Overwhelmed by the piles of food that we divvy up, we do not buy any more food. We have to carry this mountain of pop tarts, mac n’cheese, crackers, candy bars. Surely it’s enough?

It’s a gray, drizzly day. Matches my attitude. We sit at a picnic table with some other PCT hikers, not hiking.

We’re approached by a man in a sweater, with a beautiful handlebar mustache. He’s an artist, taking portraits of people of Yosemite. Today, that’s us. He lets us pose however we want, and I lean on my trekking poles, look straight at the photographer as he ducks under his little black curtain to click the shutter on his old fashioned 4×5. Every cell in my body feels self aware and tingly with the force of the full attention of another human being. When was the last time I was looked at so completely? To be seen as I am, or as I wish I would be?

Since we’re already holding our trekking poles, packs on, shoes tied, standing on the trail even, it must be time to go. Is thru-hiking turning into a chore? An exercise in self punishment?

We walk through the gray day into the meadow, smooth gray domes populating the horizon, smooth, gray water running through the field. We come to the waterfalls before Glen Aulin, think of the Davids. J falls asleep on a rock, I lean on my pack.

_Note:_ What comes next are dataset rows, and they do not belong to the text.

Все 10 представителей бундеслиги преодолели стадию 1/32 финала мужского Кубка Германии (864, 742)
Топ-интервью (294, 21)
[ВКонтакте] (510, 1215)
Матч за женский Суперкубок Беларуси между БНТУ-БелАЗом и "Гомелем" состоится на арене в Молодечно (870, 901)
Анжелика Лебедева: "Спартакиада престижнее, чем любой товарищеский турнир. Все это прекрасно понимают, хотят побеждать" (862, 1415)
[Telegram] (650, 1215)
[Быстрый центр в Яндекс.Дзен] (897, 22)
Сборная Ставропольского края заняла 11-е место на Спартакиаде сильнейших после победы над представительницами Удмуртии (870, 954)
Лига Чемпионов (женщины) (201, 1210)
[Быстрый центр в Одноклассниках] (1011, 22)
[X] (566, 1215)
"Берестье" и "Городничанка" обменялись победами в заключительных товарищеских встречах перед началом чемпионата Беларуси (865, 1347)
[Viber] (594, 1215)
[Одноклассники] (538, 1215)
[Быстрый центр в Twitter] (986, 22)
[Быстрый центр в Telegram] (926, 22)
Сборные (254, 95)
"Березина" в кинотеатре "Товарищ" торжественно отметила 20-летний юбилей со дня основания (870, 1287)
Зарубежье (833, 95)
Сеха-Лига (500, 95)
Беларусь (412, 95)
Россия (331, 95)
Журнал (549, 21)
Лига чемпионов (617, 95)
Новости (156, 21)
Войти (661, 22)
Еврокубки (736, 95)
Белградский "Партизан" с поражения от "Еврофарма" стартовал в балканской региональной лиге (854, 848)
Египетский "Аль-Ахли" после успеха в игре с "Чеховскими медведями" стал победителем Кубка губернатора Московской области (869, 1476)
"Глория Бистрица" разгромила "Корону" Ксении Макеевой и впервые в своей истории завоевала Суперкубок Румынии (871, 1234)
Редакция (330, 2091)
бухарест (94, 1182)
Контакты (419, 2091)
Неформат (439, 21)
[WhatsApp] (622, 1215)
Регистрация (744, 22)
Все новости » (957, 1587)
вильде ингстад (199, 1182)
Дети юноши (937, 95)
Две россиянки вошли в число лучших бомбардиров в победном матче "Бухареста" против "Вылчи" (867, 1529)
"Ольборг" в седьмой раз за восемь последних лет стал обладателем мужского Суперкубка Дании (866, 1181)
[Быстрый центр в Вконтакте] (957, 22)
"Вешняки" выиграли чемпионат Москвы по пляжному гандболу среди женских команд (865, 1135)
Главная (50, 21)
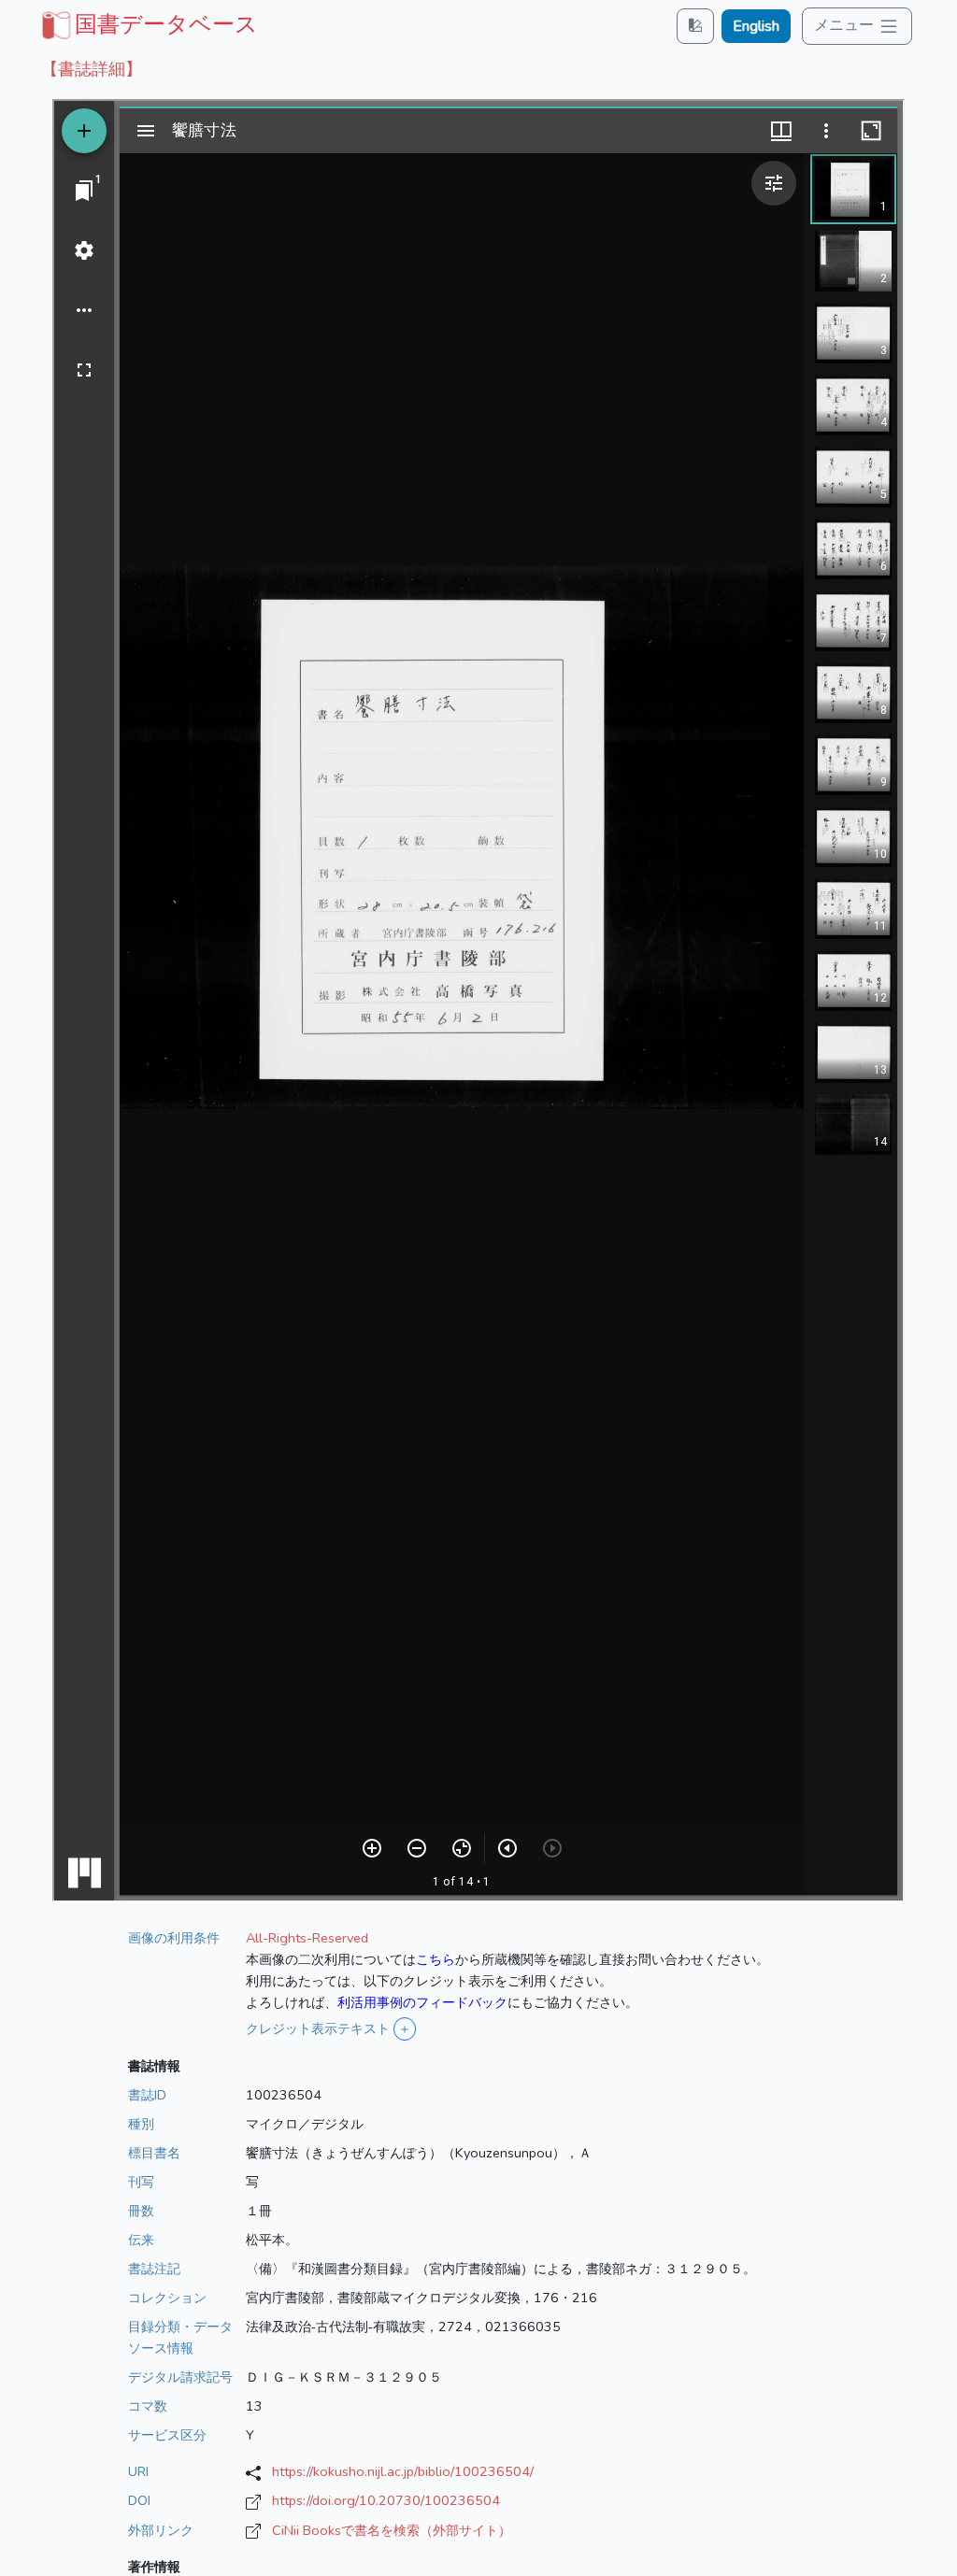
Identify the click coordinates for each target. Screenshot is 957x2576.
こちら (435, 1959)
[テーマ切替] (695, 25)
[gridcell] (147, 24)
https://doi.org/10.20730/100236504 (386, 2500)
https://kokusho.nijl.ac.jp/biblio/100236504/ (403, 2471)
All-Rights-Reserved (307, 1937)
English (756, 26)
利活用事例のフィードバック (422, 2002)
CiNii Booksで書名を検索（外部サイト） (391, 2530)
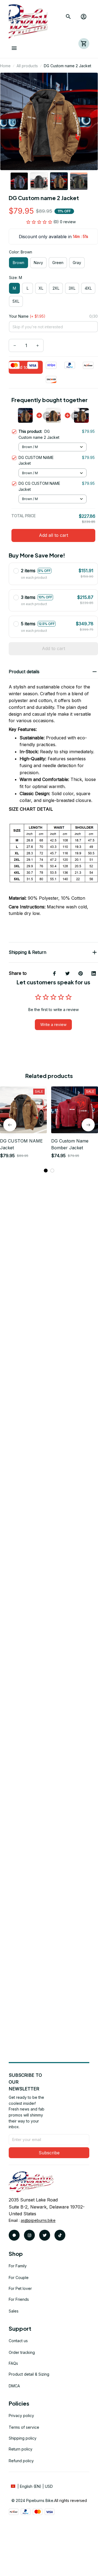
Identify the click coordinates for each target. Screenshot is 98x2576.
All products (27, 65)
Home (5, 65)
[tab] (45, 1170)
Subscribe (49, 2152)
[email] (38, 2220)
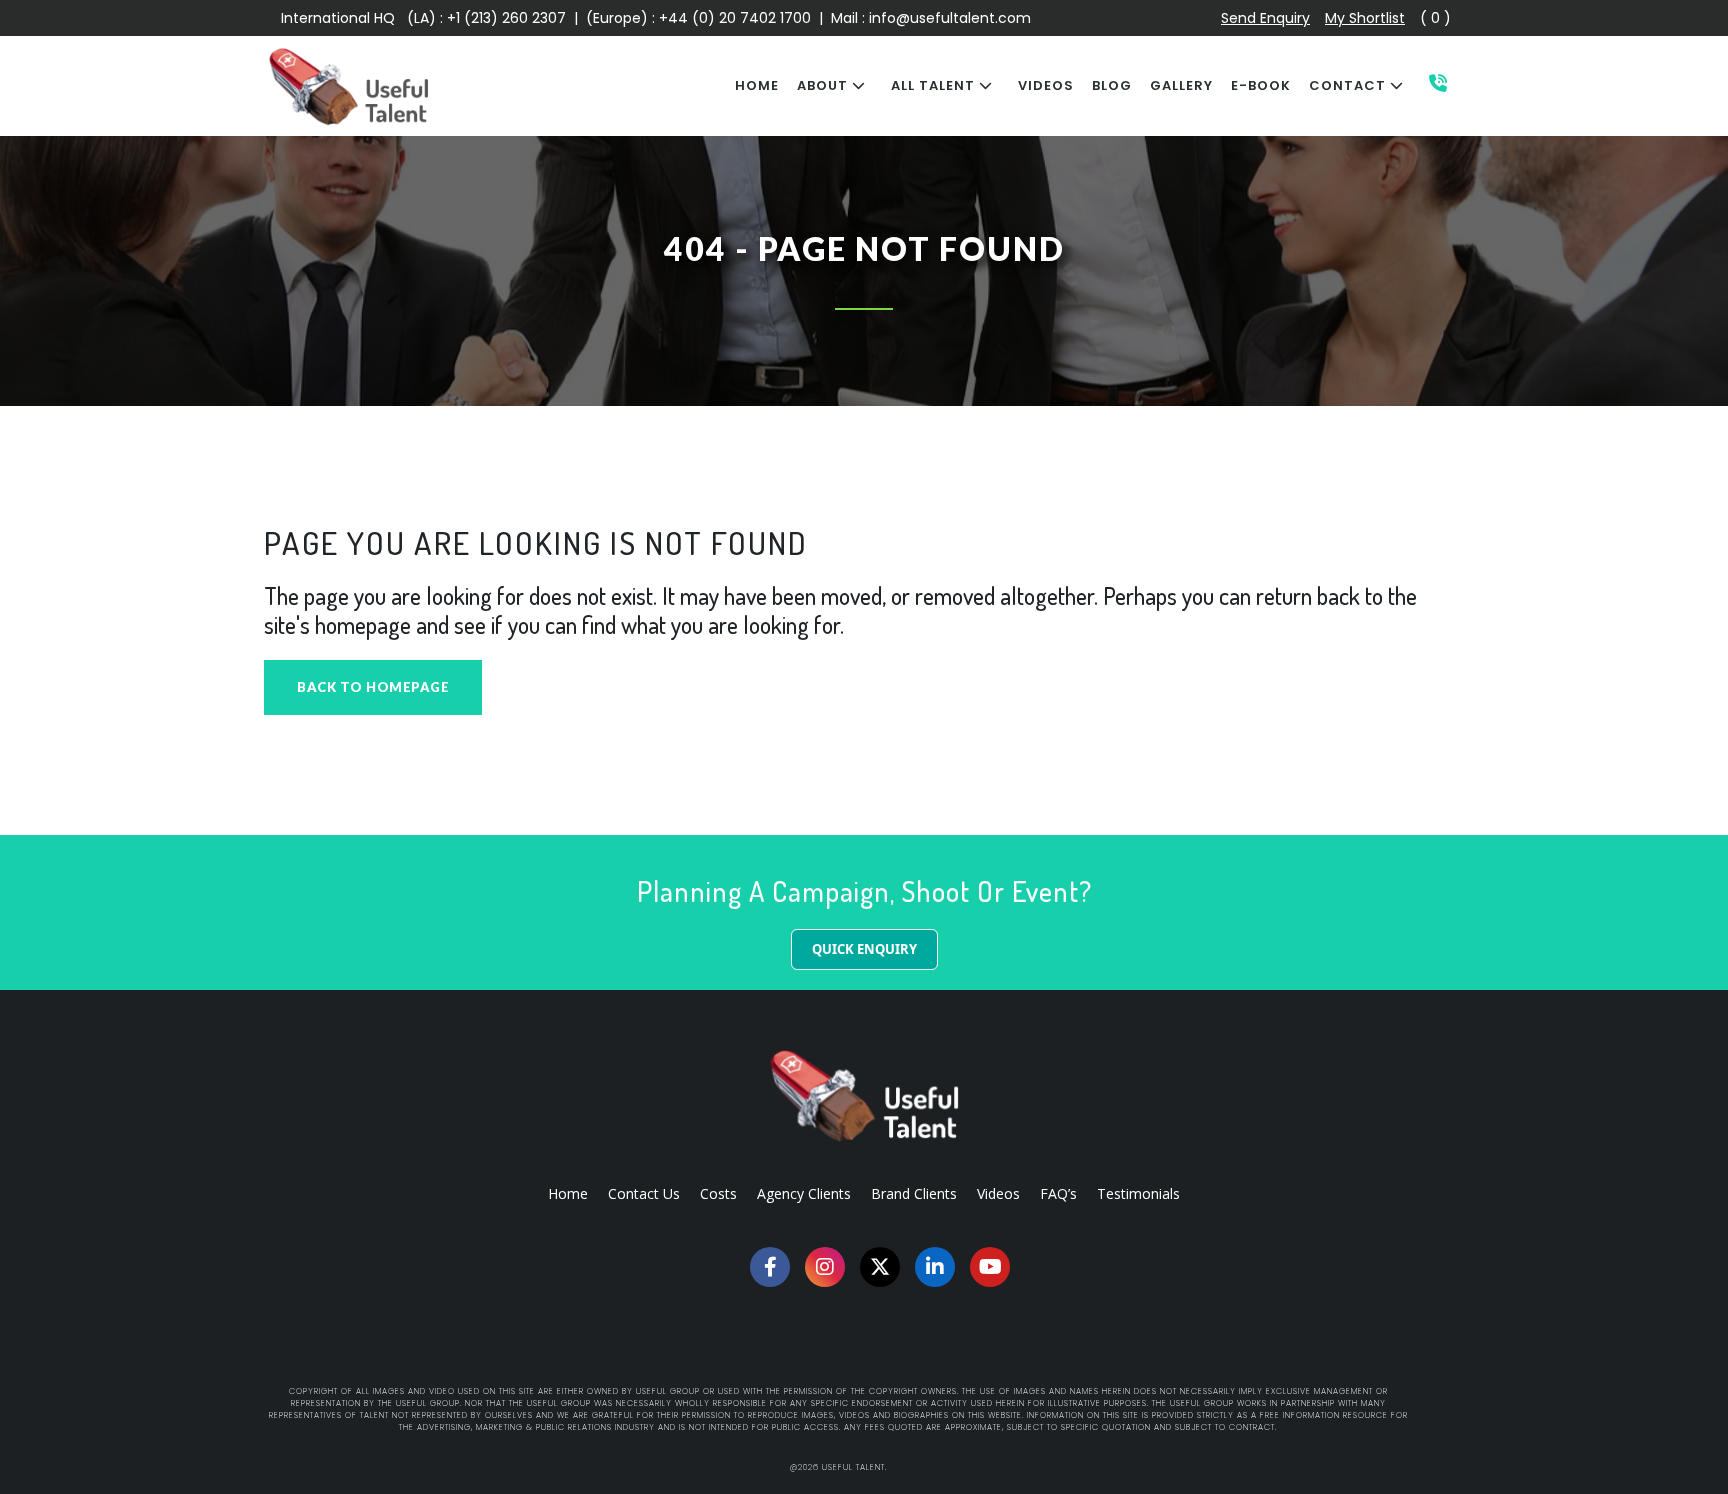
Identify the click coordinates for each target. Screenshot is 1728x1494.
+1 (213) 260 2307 (506, 18)
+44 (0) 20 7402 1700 (737, 18)
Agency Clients (804, 1193)
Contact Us (644, 1193)
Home (568, 1193)
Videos (998, 1193)
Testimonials (1138, 1193)
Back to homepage (373, 687)
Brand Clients (914, 1193)
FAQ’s (1058, 1193)
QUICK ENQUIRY (864, 949)
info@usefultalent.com (950, 18)
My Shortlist (1365, 18)
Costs (718, 1193)
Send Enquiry (1265, 18)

The Grand Canyon of Yosemite is opening before us but we take a hard right turn to the north. “I hiked here with my dad once,” J mentions. “We camped at a meadow with this incredible giant rock. We sat up there on it, watched a big, beautiful owl fly below us.” The giant rock appears before us, size of a house. It’s drizzling again. We planned on going another five miles, but we set up the tarp behind the house-boulder. Home again.